**TEXTAUSZUG:**
..............................

Was bei Dr. Faustus schnell hinunter in die ewige Verdammnis führt, beschert uns bei Richie Hawtin, wie sich Plastikman im bürgerlichen Leben zu nennen pflegt, nun ein musikalisches Meisterwerk, das die gemeinen Niederungen elektronischer Musik längst hinter sich gelassen hat. Sich in luftige Höhen aufschwingt, um die Metaphernkeule noch ein weiteres Mal auszupacken und den höllischen Niederungen die himmlischen Gärten des Paradieses gegenüber zu stellen. Dorthin lassen wir uns von Richie Hawtin mit "Closer", dem ersten Plastikman-Release nach fünfjährigem Schweigen, gerne mitnehmen.

Persönlicher, aber auch zugänglicher als früher sind die zehn Tracks des Albums ausgefallen. Erstmals garniert Hawtin seinen minimalen Elektronik-Dub mit Vocaleinlagen, gibt seiner Musik eine menschliche Stimme. Die wird zwar noch schnell mit reichlich Distortion belegt, bevor sie auf des Zuhörers Trommelfell trifft, so als scheue sie sich ohne die schützende Verfremdung. Die Message indes versteckt sich keineswegs: "I tried in vain to disconnect my brain" gibt Hawtin der Singleauskopplung "Disconnect" mit auf den Weg. Gut, dass derartige Versuche fehlgeschlagen sind.

..............................

**EINTRÄGE:**
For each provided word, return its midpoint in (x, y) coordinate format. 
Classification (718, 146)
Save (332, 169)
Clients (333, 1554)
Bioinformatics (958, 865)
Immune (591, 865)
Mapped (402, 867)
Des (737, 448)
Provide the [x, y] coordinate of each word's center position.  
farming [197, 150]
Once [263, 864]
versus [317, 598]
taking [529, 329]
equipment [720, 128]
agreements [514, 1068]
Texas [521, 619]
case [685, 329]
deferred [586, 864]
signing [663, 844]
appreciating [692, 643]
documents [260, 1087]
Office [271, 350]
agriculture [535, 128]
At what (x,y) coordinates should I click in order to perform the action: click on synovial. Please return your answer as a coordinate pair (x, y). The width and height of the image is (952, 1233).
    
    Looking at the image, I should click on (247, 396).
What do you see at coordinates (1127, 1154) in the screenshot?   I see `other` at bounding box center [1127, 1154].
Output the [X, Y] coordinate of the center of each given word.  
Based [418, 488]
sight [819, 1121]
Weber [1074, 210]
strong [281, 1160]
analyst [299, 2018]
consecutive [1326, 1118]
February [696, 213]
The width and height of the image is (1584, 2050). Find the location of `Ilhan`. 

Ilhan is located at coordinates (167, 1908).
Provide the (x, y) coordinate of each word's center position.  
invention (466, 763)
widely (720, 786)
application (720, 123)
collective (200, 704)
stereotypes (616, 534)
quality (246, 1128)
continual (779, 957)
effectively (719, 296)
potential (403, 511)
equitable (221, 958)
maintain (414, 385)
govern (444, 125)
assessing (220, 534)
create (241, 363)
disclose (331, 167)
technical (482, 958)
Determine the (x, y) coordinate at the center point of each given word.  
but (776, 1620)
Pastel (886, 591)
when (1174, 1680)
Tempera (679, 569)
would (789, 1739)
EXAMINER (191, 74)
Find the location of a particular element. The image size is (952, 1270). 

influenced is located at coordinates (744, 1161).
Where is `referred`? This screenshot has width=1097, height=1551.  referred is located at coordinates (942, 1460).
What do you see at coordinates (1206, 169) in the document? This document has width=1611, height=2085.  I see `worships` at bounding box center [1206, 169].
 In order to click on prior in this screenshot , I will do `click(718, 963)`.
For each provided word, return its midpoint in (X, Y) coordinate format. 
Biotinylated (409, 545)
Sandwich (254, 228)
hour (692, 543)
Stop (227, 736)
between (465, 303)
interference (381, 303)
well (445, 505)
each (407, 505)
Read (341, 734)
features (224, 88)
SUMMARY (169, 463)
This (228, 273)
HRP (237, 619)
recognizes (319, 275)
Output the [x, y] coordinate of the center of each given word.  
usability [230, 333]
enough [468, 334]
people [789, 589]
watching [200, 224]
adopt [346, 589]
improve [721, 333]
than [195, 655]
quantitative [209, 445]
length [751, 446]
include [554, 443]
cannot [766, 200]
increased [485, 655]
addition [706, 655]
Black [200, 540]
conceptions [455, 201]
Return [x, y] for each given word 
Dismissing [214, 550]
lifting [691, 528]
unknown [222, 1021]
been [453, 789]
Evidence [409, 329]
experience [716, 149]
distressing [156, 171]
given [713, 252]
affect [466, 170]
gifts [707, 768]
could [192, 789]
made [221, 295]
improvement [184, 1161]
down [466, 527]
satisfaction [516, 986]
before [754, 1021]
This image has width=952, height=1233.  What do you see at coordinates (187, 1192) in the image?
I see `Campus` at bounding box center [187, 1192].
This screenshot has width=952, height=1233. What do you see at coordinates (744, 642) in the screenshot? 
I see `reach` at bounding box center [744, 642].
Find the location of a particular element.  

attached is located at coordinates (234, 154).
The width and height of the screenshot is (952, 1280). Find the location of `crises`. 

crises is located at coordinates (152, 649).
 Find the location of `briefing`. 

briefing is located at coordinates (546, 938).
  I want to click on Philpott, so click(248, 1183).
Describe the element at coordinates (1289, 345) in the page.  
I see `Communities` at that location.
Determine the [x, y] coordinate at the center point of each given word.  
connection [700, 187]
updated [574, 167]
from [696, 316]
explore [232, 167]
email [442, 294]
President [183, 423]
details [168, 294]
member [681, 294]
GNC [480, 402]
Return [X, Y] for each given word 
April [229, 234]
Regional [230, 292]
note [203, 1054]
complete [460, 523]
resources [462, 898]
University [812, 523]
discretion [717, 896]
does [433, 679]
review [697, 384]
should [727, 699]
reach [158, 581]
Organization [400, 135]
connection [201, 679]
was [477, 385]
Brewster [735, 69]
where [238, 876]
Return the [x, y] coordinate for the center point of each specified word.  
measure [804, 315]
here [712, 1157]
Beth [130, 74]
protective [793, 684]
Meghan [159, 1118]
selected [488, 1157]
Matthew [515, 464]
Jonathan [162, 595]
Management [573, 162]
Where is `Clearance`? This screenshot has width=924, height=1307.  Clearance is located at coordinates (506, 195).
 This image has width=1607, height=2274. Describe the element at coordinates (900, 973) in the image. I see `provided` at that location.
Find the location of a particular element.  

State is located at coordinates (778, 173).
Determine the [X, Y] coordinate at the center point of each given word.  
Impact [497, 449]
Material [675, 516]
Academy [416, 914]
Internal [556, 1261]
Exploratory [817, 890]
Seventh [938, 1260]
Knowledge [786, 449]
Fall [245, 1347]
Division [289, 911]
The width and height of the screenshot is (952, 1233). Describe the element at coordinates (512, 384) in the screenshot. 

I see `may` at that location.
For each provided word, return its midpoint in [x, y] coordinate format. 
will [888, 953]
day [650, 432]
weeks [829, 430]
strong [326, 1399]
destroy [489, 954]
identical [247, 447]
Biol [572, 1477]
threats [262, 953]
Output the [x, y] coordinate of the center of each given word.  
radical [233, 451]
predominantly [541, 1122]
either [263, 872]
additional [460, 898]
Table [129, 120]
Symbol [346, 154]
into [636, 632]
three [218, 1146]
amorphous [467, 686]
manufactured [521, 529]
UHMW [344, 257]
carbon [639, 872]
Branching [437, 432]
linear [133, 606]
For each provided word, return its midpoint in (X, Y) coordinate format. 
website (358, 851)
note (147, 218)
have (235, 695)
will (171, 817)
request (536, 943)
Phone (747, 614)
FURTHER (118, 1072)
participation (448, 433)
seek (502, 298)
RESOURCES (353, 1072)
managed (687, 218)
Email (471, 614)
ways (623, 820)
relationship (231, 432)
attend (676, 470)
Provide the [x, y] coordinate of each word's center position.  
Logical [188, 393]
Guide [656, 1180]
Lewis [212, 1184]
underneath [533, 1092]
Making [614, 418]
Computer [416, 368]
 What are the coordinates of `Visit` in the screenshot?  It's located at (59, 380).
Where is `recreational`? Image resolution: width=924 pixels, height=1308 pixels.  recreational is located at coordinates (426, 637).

..............................

**KURZE AUFGABE 1:**
Beantworte zum Textauszug über das Album „Closer“:
(a) Wie viele Tracks umfasst das Album?
(b) Nach wie vielen Jahren des Schweigens erscheint „Closer“ als Plastikman-Release?
(c) Wie heißt die Singleauskopplung, der Hawtin die zitierte Zeile mitgibt?
**KURZE AUFGABE 2:** Gib bitte aus den Einträgen die Zeilen von der Zeile mit „This (228, 273)“ bis einschließlich der Zeile mit „Black [200, 540]“ wortgetreu wieder.
Die Einträge stehen in keinem Zusammenhang mit dem Textauszug.

**ANTWORT 1:**
(a) Zehn.
(b) Nach fünf Jahren.
(c) „Disconnect“.

**ANTWORT 2:**
This (228, 273)
HRP (237, 619)
recognizes (319, 275)
Output the [x, y] coordinate of the center of each given word.  
usability [230, 333]
enough [468, 334]
people [789, 589]
watching [200, 224]
adopt [346, 589]
improve [721, 333]
than [195, 655]
quantitative [209, 445]
length [751, 446]
include [554, 443]
cannot [766, 200]
increased [485, 655]
addition [706, 655]
Black [200, 540]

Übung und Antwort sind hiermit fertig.